Findings demonstrate distinct longitudinal neural responses to SLEs in HCs versus MDD. HCs showed significant SLE-related GMV reductions in middle frontal and pre/postcentral regions, consistent with an adaptive redistribution of neural resources in response to stress. In contrast, MDD patients did not exhibit such reductions overall, suggesting impaired adaptive mechanisms. Critically, within MDD, those who experienced an episode during follow-up and had higher CM showed SLE-related GMV increases in the same regions, consistent with a maladaptive response and supporting a neural basis of the diathesis-stress model for depressive recurrences. Predictive analyses indicate that baseline GMV in pre/postcentral gyri differentially relates to future SLE exposure in HCs (larger GMV predicts more SLEs) versus MDD (smaller GMV predicts more SLEs), pointing to differing vulnerability profiles and potentially explaining subsequent longitudinal trajectories. Mechanistically, observed GMV increases in MDD with episodes may reflect neuroinflammatory processes (supported by hsCRP moderation), glial proliferation, and vascular changes that could precede longer-term GMV loss, aligning with literature on synaptic and glial contributions to depression-related structural alterations. These effects persisted after accounting for medication, clinical severity, psychosocial variables, and familial risk, underscoring their robustness.

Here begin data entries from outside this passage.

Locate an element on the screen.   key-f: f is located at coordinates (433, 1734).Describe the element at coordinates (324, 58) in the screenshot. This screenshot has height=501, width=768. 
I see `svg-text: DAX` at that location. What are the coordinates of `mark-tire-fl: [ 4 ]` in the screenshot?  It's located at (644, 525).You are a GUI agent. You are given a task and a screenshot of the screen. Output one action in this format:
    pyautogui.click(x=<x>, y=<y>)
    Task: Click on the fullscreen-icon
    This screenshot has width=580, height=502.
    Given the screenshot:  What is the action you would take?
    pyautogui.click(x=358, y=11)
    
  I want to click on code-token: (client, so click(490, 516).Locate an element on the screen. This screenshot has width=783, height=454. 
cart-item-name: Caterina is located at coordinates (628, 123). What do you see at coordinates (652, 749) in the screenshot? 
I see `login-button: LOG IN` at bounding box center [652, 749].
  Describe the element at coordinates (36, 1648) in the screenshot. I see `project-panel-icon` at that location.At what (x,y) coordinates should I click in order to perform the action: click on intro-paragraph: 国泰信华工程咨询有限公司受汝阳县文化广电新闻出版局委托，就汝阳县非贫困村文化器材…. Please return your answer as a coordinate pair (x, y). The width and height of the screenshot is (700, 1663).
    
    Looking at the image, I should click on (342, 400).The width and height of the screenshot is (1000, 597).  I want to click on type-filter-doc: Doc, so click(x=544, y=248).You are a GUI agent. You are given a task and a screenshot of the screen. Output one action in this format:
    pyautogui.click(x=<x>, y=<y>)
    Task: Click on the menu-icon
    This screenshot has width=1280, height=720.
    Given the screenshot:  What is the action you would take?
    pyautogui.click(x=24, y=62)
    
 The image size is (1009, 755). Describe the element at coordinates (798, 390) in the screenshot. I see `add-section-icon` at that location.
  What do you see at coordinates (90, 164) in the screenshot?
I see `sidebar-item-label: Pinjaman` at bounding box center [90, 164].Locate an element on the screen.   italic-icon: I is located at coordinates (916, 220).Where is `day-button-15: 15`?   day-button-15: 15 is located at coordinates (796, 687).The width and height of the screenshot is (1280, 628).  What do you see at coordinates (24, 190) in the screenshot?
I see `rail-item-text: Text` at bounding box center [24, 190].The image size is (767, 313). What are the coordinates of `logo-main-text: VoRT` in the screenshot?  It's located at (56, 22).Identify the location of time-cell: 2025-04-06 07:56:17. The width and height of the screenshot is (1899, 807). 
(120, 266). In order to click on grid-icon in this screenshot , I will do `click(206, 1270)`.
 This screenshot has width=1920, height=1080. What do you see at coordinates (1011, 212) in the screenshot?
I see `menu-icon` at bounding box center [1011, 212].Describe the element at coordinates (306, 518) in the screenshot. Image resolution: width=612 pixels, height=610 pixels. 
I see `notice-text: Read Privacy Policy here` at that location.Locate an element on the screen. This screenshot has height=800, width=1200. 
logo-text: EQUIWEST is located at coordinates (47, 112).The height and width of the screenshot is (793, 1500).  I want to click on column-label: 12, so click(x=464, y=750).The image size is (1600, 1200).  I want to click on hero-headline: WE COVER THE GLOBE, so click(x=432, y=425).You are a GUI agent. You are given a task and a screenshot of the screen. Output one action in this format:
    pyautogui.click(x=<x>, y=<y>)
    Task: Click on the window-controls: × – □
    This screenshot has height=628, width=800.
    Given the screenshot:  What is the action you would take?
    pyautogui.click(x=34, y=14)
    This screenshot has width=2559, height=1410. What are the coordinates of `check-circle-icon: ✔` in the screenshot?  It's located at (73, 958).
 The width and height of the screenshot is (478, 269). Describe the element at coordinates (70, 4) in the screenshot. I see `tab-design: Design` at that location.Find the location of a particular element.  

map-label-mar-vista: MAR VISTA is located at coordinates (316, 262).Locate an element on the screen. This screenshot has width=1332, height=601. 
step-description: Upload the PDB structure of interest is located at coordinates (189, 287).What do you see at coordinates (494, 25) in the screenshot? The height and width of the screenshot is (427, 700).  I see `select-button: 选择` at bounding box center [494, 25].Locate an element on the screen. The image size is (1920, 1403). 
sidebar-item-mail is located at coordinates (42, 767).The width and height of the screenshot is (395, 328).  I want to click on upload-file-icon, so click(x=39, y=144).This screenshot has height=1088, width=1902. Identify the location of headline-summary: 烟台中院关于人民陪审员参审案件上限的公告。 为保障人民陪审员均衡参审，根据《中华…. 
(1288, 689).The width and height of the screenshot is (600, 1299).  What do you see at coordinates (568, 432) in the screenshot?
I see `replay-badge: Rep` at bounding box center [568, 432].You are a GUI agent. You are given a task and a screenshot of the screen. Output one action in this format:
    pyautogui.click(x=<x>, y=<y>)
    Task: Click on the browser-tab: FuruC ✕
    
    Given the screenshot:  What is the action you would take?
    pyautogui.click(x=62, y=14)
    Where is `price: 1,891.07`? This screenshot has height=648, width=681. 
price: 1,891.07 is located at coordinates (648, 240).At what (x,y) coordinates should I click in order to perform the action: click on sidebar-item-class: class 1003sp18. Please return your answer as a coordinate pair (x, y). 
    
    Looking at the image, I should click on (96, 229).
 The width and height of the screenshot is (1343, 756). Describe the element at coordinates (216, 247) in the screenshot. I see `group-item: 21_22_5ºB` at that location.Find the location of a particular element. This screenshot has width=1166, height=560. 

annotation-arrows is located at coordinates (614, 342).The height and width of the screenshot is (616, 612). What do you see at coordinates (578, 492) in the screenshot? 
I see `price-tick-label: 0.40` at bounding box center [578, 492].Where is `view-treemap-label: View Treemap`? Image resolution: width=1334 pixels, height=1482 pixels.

This study provides the first longitudinal evidence, across a large MDD and HC cohort, for differential GMV changes in response to SLEs and identifies a subgroup of MDD patients (those with episodes and higher CM) showing SLE-related GMV increases in middle frontal and sensorimotor cortices. Results suggest adaptive stress-related GMV reductions in HCs and potentially maladaptive increases in vulnerable MDD patients, offering a neural foundation for the diathesis-stress model in MDD recurrences. Future research should employ longer follow-up with multiple timepoints, replicate findings across other psychiatric disorders, and further probe inflammatory mechanisms and temporal dynamics underlying observed GMV changes.

SLEs and CM were assessed by self-report (LEQ, CTQ), introducing potential recall bias and measurement error, though these instruments are relatively state-independent and stable over time. Despite adjustment for numerous confounders, unmeasured factors (e.g., physical health, lifestyle) may influence associations, limiting causal inference.